===== DOCUMENT EXCERPT

TERRE HAUTE —
News this past week brought justice of a sort. The folks who decide these things have declined to pick anyone to be enshrined in the Baseball Hall of Fame this year.
It’s a shame in a way. Barry Bonds, Roger Clemens and Sammy Sosa seem to be eminently qualified for honors as stellar athletes in the first year of their eligibility. Still, a question remains. Would they, could they, have achieved such heights without an assist from “performance enhancing” drugs? Or, put another way, do the records they set as players belong to them as individuals or to the pharmaceutical industry?
Bonds and Clemens and Sosa are not the only players who broke the rules about drugging, nor are they the first to be barred from Cooperstown because they broke the rules.

==========

§ WORK TASK 1:
Retype the part of the Hall of Fame column that opens with the words containing "It’s a shame" and closes with "the pharmaceutical industry?", matching it word for word.
§ WORK TASK 2:
Extend the column about this year's Hall of Fame vote past its last sentence.

===== MATERIAL PROVIDED

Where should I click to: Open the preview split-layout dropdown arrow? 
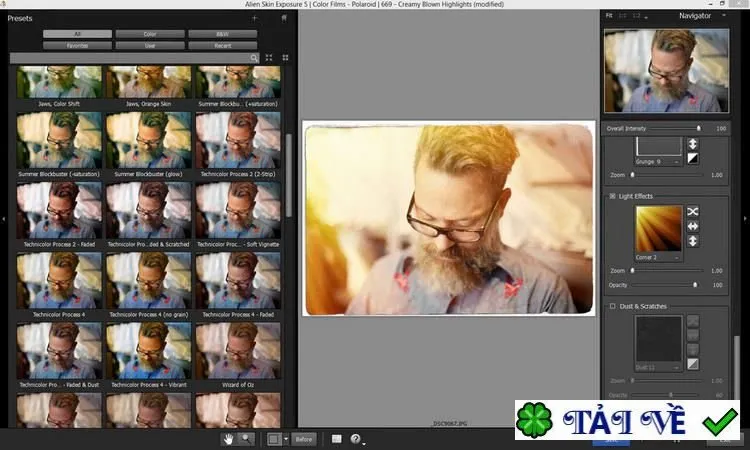[x=286, y=439]
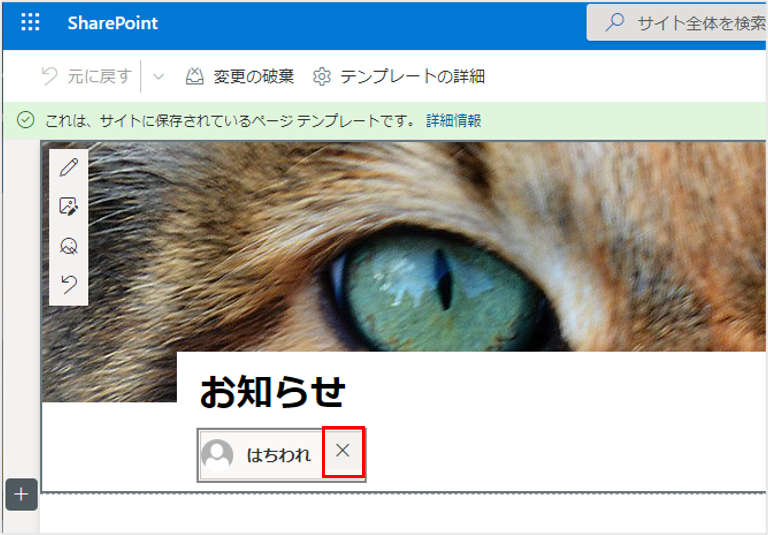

==========

§ ANSWER SECTION 1:
It’s a shame in a way. Barry Bonds, Roger Clemens and Sammy Sosa seem to be eminently qualified for honors as stellar athletes in the first year of their eligibility. Still, a question remains. Would they, could they, have achieved such heights without an assist from “performance enhancing” drugs? Or, put another way, do the records they set as players belong to them as individuals or to the pharmaceutical industry?

§ ANSWER SECTION 2:
We can go all the way back to “Shoeless Joe” Jackson of the Chicago White Sox who, according to the record books, was part of a group now called the “Black Sox” who threw the World Series. Or, if baseball’s ancient history isn’t your thing, there is the more recent case of Pete Rose who, allegedly, bet on the outcome of games. He insists he never bet when his team, the Cincinnati Reds, was involved, but gambling was frowned upon and Bart Giamatti, then commissioner of Major League Baseball, banned Rose from consideration from the Hall of Fame.
The difference between Pete Rose and the current crop of eligible inductees seems to me to involve a difference between actual illegal doping and a rule set by professional baseball, probably to avoid another incident like the “Black Sox” scandal.
In both cases, the records of the players stand. Pete Rose set records still unbroken and did it without resorting to surreptitious shots in the locker room. Bonds and Clemens and Sosa have their names in the record books, too, but their achievements remain suspect.
Maybe we will never know if they are as good as their statistics seem to indicate.
Some writers have suggested that Bonds and Clemens and Sosa need only to bide their time. When memory of the drugging scandal begins to fade, then will be the time to vote them into the Cooperstown elite.
Maybe, but I think Pete Rose should go first. He set his records without drug enhancement.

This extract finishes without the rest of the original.